Trade-off: no built-in sync (use iCloud Drive or Dropbox).
Get Cozy → · Cozy vs Day One · Cozy vs Obsidian
2. Day One — polished, cloud, subscription
Day One is the most well-known journaling app, and for good reason — it's polished, has apps on every platform, syncs everything for you, and adds photos, video, audio, and location to entries.
Best for: people who want one journal across iPhone, iPad, Mac, Apple Watch, and don't mind paying every year.
Trade-off: $49.99/year for Silver or $74.99/year for Gold. Entries live on Day One's servers in a proprietary format — if you ever leave, you have to export.
Read: Cozy vs Day One
3. Obsidian — plain files, infinite customization
Obsidian is a notes app that a lot of people use as a journal.

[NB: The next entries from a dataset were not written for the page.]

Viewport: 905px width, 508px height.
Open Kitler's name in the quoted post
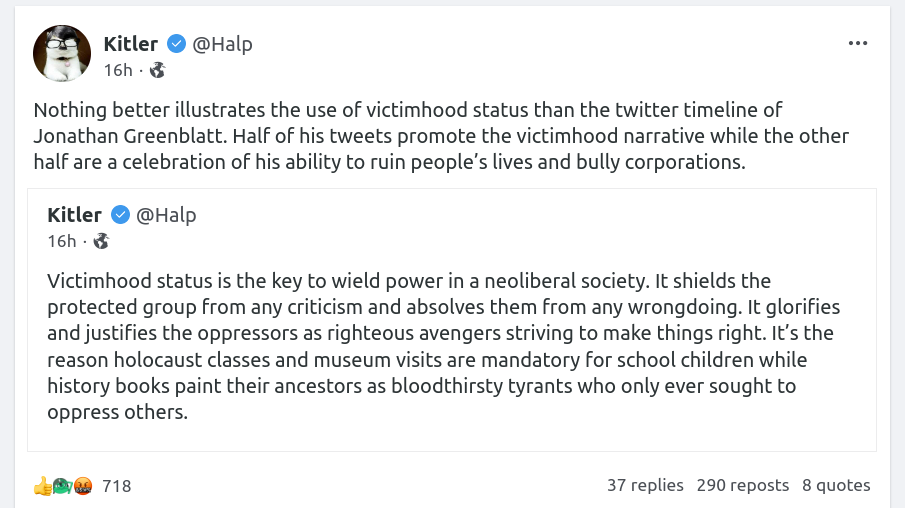[x=75, y=215]
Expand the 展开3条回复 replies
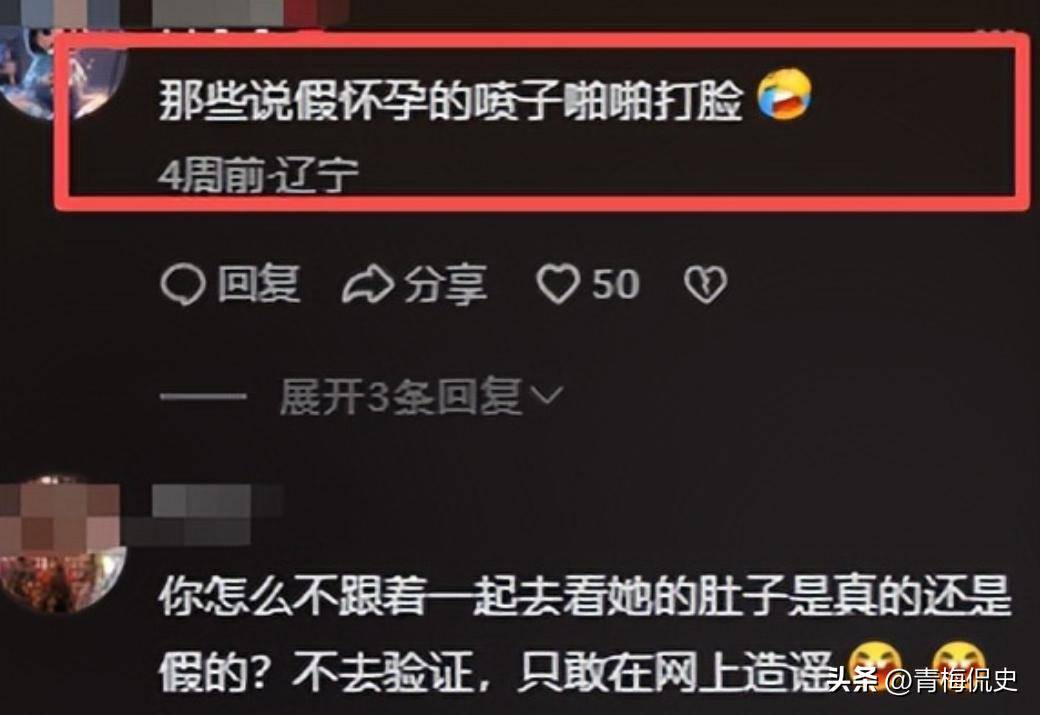This screenshot has height=715, width=1040. coord(401,397)
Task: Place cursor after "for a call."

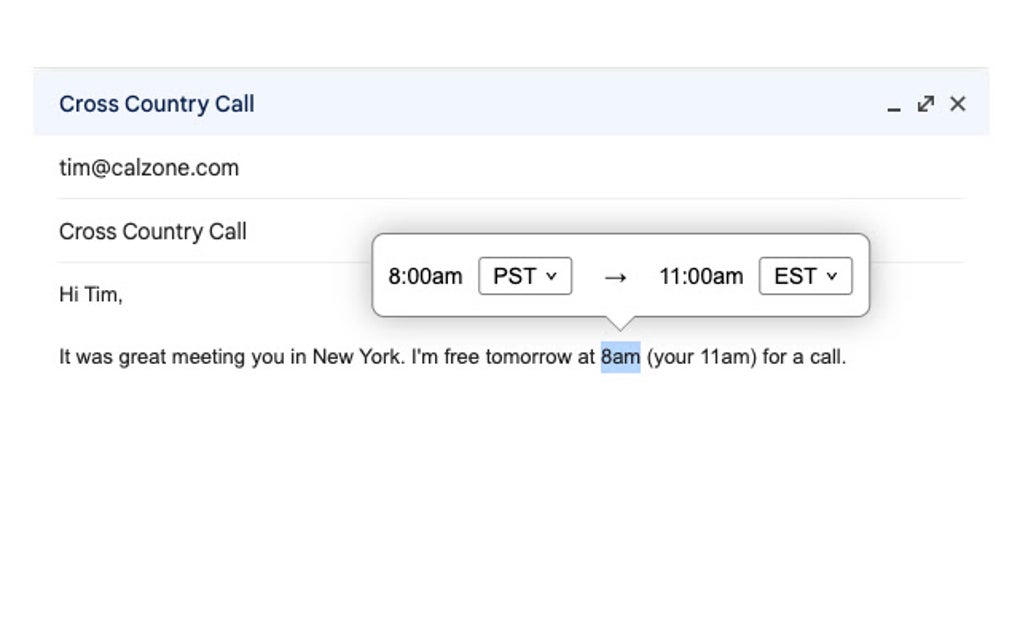Action: [x=847, y=357]
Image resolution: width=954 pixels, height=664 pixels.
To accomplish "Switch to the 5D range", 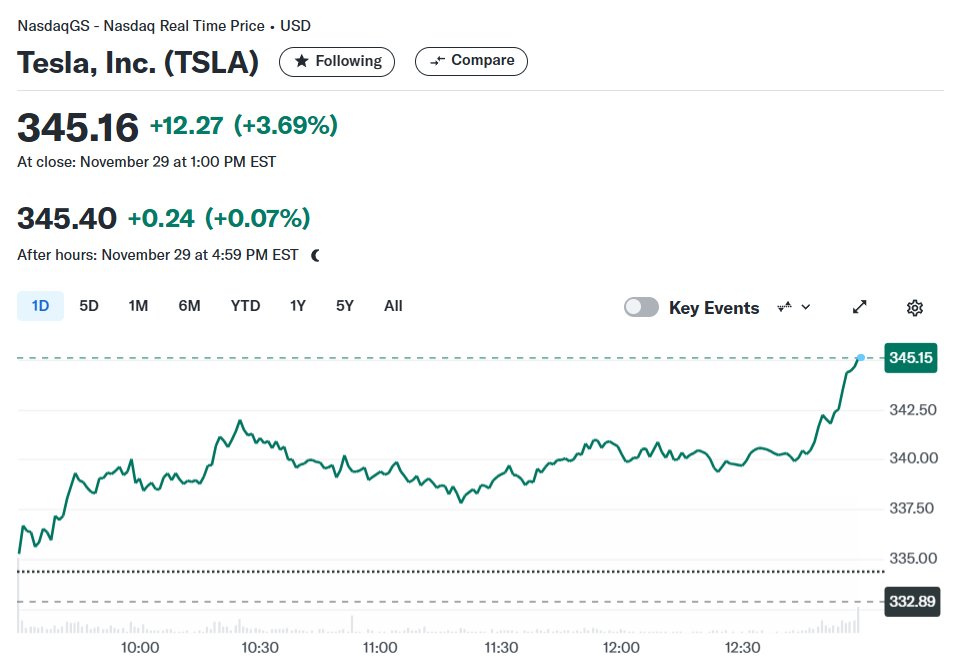I will tap(89, 306).
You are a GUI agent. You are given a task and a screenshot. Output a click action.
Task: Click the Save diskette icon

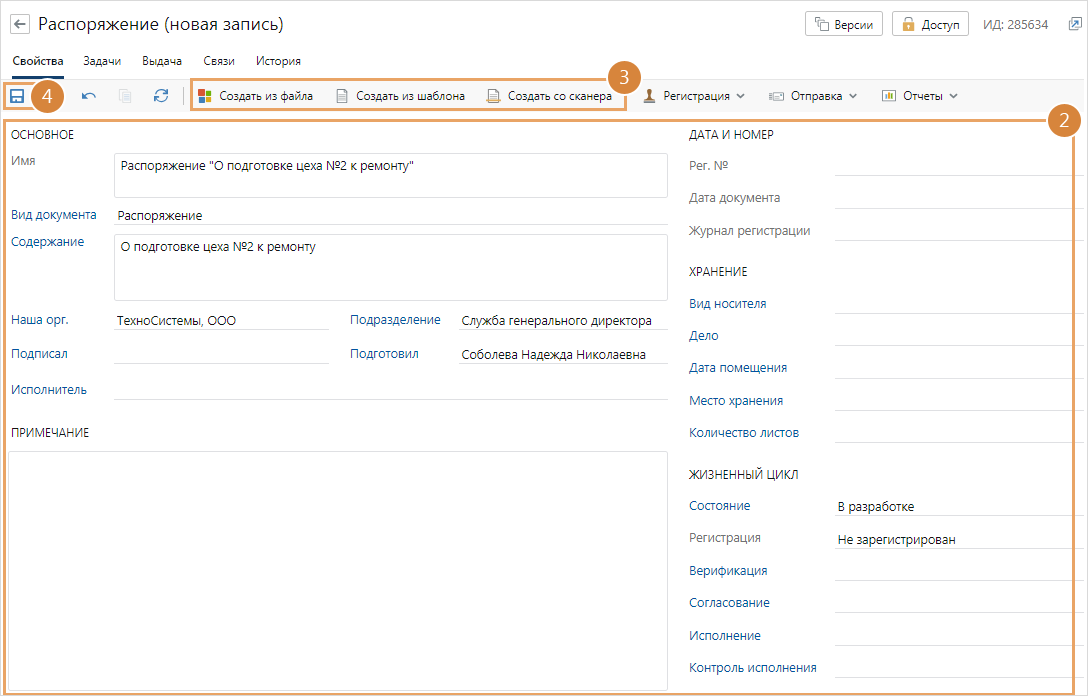click(x=17, y=96)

It stores notes as plain text files, runs on every platform, and is free for personal use. The community is huge and the plugin ecosystem is deep.
Best for: people who want to build their own system — folders, tags, links, templates, plugins.

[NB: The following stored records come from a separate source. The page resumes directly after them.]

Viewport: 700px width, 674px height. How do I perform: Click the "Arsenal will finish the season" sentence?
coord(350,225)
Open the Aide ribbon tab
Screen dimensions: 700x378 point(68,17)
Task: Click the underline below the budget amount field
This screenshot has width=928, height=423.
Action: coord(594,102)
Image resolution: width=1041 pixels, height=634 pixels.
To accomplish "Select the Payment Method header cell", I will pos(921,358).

Trade-off: it doesn't ship as a journal. You build the journal inside it. Sync is a $4/month add-on if you want Obsidian's own sync (you can also use iCloud Drive).
Read: Cozy vs Obsidian
4. Bear — beautiful notes app, journals fine
Bear is a notes app with some of the best typography on the market. Some people journal in it and it works. It's Apple-only.

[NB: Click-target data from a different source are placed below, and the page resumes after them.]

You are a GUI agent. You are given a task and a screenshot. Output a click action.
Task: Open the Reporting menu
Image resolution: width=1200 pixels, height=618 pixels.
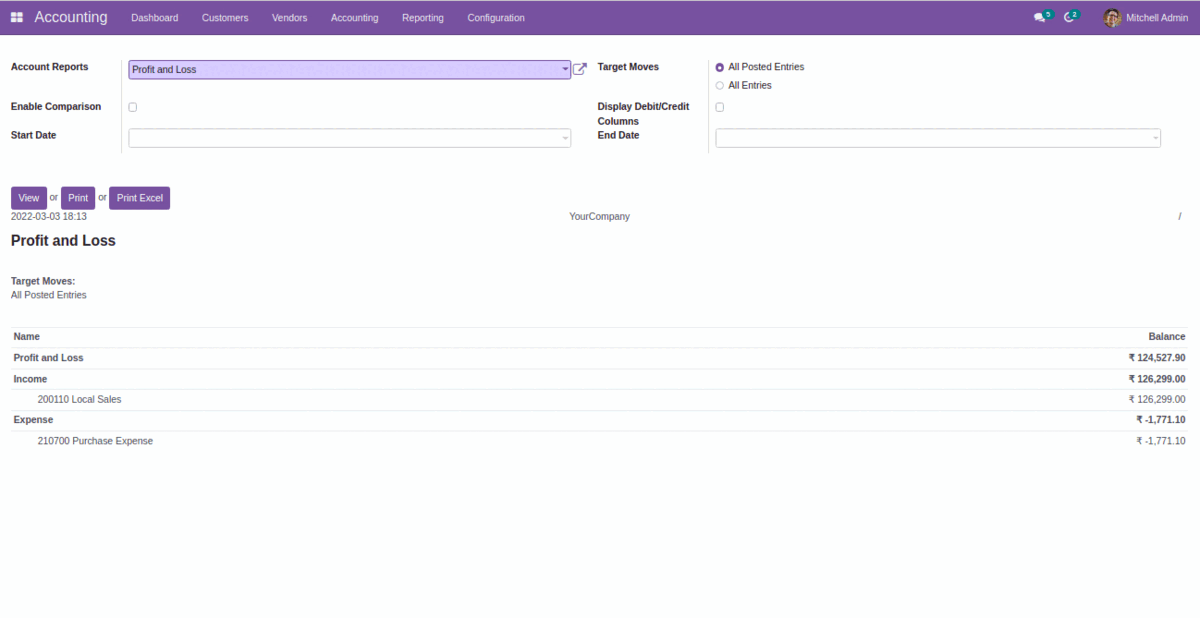tap(423, 18)
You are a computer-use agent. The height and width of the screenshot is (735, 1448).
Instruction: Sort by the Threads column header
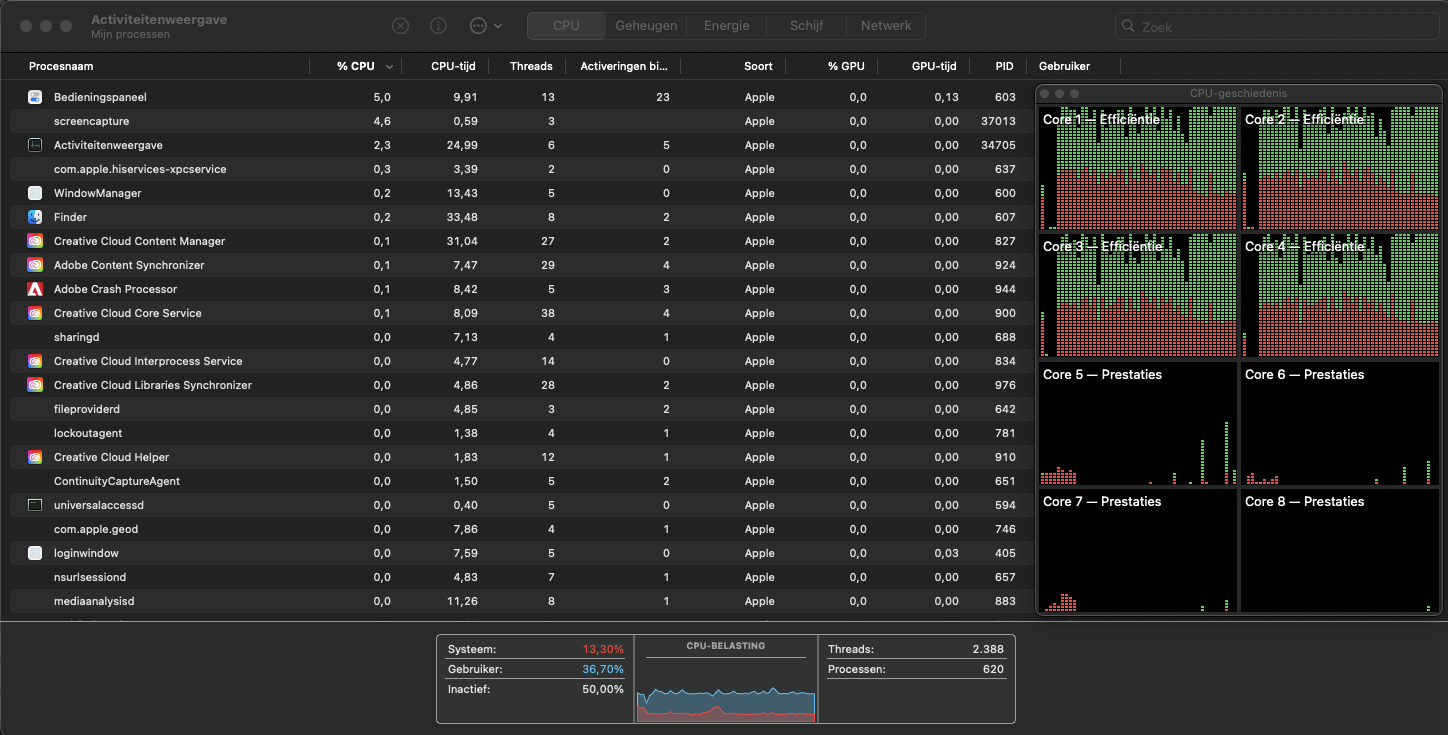(x=531, y=66)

Best for: people on iPhone and Mac who want a beautiful notes app that can hold journal entries alongside everything else.
Trade-off: it's a notes app, not a journal. No calendar, no mood tracking, no moments timeline. Subscription: $2.99/month or $29.99/year.
For the record: I still use Bear every day for notes — it's my favorite notes app. It just isn't a journal. You can't pick a date for a note, can't go back and write into a specific day, no calendar.
Read: Cozy vs Bear
5. Diarium — life log with auto-imports
Diarium runs on every platform and pulls things into your journal automatically — social posts, photos, steps, weather, location. If you want a journal that fills itself in while you sleep, this is the one.
Best for: people who like the idea of a journal that captures everything they did across apps and devices.
Trade-off: entries live inside Diarium's database, not as files you own. Pricing is a small one-time buy per platform plus an optional Premium subscription.
Read: Cozy vs Diarium
6. Apple Journal — free, Apple-only
Apple Journal is Apple's own journaling app. It started on iPhone and arrived on Mac later. It's quiet, free, and lives inside your Apple ID and iCloud.
Best for: people who live entirely inside Apple's world and mostly journal on their iPhone.
Trade-off: Apple-only. Entries live inside Apple's Journal system, not as files you can open in any text editor.
Read: Cozy vs Apple Journal
Quick comparison table
| App | Pricing | Files you own | Platforms |
|---|---|---|---|
| Cozy | $35 once · $12 mobile | Yes — plain text files | Mac, Windows |
| Day One | $49.99–$74.99 / year | No — server, export needed | Mac, iOS, Web |
| Obsidian | Free · $48/yr sync | Yes — plain text files | All |
| Bear | $2.99/mo or $29.99/yr | Partial — database, exports | Apple only |
| Diarium | ~$10 once per platform + Premium | No — database | All |
| Apple Journal | Free | No — Apple system | Apple only |
A note on AI
A lot of these apps are racing to add AI features. Writing assistants, summaries, chat. Most of those don't run on your computer — they send your entries to OpenAI, Anthropic, or another model provider, because the app is really a wrapper around their API. If that bothers you, it's worth checking each app's AI policy before moving your journal in. Cozy doesn't have any AI for that reason — here's the full reasoning.
My honest recommendation
If subscriptions are fine and you want the most polished experience, Day One is the safe pick.
If you want plain files and you're happy to build your own setup, Obsidian is the deepest tool.
If you want a journal that opens on today, asks how you're feeling, keeps every entry as a file you own, charges once, and gets out of your way — that's what I built Cozy to be.